At any rate, I was pretty jazzed about the idea of trying a local diet. Not for a full year like they did, and most likely not restricted to 100 miles, but still, I was pretty confident that the Puget Sound would have even more plentiful food sources than they had up in the Salish Sea. However, since it was fall, I tabled the idea after warning Ian that I was likely to propose a-somethin’ something in the spring or summertime. And here we are!

This month we’re doing a 200 mile diet, with a few life-easing caveats.
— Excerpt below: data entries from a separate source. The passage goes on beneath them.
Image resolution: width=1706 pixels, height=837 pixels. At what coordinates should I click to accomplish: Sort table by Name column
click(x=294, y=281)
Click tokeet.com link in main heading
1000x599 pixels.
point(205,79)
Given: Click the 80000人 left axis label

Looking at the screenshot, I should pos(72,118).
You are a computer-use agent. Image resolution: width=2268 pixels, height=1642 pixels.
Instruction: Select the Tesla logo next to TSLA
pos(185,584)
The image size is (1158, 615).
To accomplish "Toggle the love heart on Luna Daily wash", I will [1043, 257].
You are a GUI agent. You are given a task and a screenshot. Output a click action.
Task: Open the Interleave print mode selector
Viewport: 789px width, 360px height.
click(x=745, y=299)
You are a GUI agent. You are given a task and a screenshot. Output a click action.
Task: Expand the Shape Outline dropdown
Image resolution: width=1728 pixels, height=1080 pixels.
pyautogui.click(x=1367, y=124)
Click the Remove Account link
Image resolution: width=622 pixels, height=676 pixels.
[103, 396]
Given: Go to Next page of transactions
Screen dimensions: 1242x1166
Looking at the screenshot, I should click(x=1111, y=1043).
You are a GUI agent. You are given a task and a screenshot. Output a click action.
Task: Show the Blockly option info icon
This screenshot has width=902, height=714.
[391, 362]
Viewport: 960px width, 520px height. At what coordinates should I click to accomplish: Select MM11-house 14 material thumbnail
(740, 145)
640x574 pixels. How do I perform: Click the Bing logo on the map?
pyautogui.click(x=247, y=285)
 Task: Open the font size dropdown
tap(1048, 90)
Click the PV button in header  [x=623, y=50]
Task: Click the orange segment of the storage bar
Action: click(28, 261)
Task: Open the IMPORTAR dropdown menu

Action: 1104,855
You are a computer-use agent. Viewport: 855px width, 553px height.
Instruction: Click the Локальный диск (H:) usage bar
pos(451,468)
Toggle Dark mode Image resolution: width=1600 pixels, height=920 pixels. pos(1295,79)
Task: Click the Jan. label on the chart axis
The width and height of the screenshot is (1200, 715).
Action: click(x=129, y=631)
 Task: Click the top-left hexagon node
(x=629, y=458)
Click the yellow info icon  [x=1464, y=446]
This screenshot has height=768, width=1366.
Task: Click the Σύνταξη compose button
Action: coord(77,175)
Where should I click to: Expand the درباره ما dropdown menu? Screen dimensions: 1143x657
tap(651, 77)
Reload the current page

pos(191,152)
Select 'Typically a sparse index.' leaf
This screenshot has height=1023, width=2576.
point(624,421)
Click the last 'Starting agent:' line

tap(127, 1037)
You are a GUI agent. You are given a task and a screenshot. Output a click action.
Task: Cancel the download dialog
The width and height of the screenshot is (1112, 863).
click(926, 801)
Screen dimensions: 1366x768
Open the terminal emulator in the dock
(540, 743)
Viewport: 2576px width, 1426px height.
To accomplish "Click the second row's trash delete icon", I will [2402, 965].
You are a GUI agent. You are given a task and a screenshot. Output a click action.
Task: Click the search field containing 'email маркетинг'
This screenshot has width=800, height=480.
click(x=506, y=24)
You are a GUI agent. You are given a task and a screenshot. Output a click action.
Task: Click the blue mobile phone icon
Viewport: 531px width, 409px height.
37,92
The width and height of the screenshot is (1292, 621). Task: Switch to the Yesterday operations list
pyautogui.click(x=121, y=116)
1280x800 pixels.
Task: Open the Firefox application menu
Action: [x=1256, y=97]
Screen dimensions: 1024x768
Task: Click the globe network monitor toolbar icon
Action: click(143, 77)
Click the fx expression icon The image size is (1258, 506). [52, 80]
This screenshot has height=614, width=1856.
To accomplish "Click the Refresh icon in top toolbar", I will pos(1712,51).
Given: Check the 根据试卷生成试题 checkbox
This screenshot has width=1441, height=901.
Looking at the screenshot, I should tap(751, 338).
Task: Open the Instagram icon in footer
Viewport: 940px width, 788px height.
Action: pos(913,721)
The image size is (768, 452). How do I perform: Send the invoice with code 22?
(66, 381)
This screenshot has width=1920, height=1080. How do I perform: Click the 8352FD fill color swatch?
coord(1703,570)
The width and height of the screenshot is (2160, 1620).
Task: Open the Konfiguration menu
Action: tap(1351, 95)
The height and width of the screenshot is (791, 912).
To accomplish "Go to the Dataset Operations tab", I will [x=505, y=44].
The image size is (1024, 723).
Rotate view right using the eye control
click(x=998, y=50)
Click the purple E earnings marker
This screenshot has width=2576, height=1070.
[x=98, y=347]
1) Because Ian works a lot of unexpected overtime these days it’s OK for him to eat whatever his work feeds him when he stays late.
2) The idea of not eating avocados while local tomatoes are in season made me too sad, so I get to eat those from California.
3) The Pantry Rule lets us eat anything we already have in the kitchen so it doesn’t go to waste.
4) We can scrap the rules when we go over to friends’ and family’s places and get fed so we don’t have to ungracious.
5) And we don’t have to be entirely hermetic because we have a 1 restaurant green light for Local 360, which doesn’t fit our 200 mile radius but does source everything from the Pacific Northwest.

The main rule is we can’t buy any food that comes from outside a 200 mile radius.

I’m most excited to see what my home tastes like and experience the summer season in a new and complete way. EXTREME TERROIR! Hehe!